Jonathan Lethem’s Girl In Landscape is about the child perceiving John Wayne’s sexual authority and figuring out what to do about it. The child is a thirteen-year-old immigrant from Earth, relocated with her father and younger brothers to a rickety frontier settlement on the Planet of the Archbuilders. Her dad is an earnest liberal, keen on reaching out to the planet’s natives, the remnants of a once-mighty race who now dwell in idleness among the ruins of their civilisation.
John Wayne appears in the character of the first settler in the valley, who has a far more ambivalent relationship to the natives. He is the only one who speaks their language, understands their customs, even participates in their rituals. But he has contempt for them, and he fears being corrupted by them. He is
tormented and tormenting. His fury is righteous and ugly – resentment worn as a fetish. It isolates him in every scene. It isolates him from you, watching, even as his charisma wrenches you closer, into an alliance, a response that’s almost sexual.
That’s Lethem writing (in his 2005 essay collection The Disappointment Artist) about John Wayne’s character in The Searchers, which he has acknowledged as the inspiration for his novel. Girl In Landscape is the The Searchers inverted, told from the point-of-view of the young girl rather than the cowboy antihero. But Lethem has softened and decomplicated the story for the comfort of modern readers. His natives are benign, meditative pacifists, rather than the murderous Comanches of the original, making the settlers’ terror of their sexuality seem paranoid and ludicrous.
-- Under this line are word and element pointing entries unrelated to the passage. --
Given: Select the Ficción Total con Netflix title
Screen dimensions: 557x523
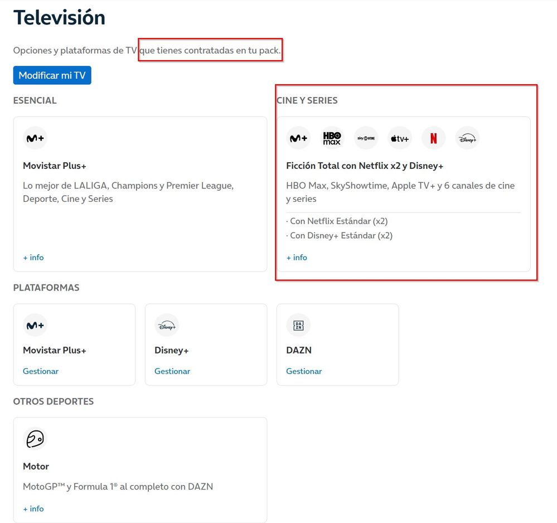Looking at the screenshot, I should [x=365, y=166].
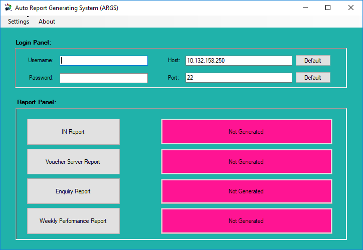Screen dimensions: 363x250
Task: Close the Auto Report Generating System window
Action: (351, 8)
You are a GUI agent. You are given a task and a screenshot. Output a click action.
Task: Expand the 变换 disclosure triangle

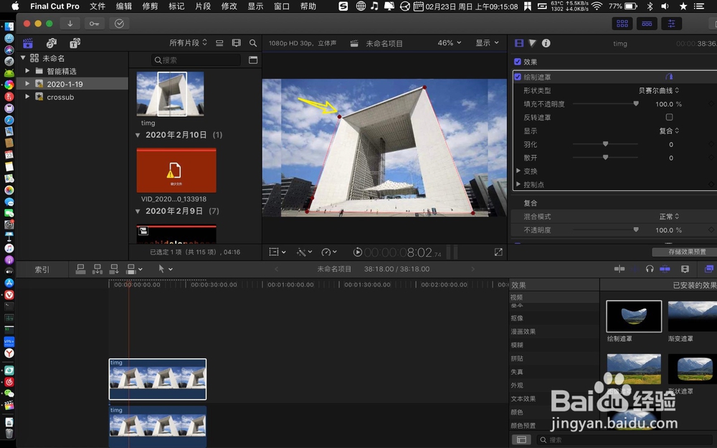pos(518,171)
Eventually, the young girl stands up to the cowboy, and although her motives are laudable, her methods are extremely dicey. In the final chapter we see the beginnings of a friendlier, stabler, more matriarchal society – the antagonistic male forces have been banished, at least temporarily, and order reigns. It’s a satisfying conclusion for modern readers, because we’re not really comfortable having John Wayne around – not the women, who (despite their lingering girlish ideals of maleness) aren’t eager to be tossed over his shoulder and carried off like chattel; not the other men who find themselves feeling shrunken and irrelevant in his presence. But of course, it’s convenient to banish John Wayne, when there are no Comanches around.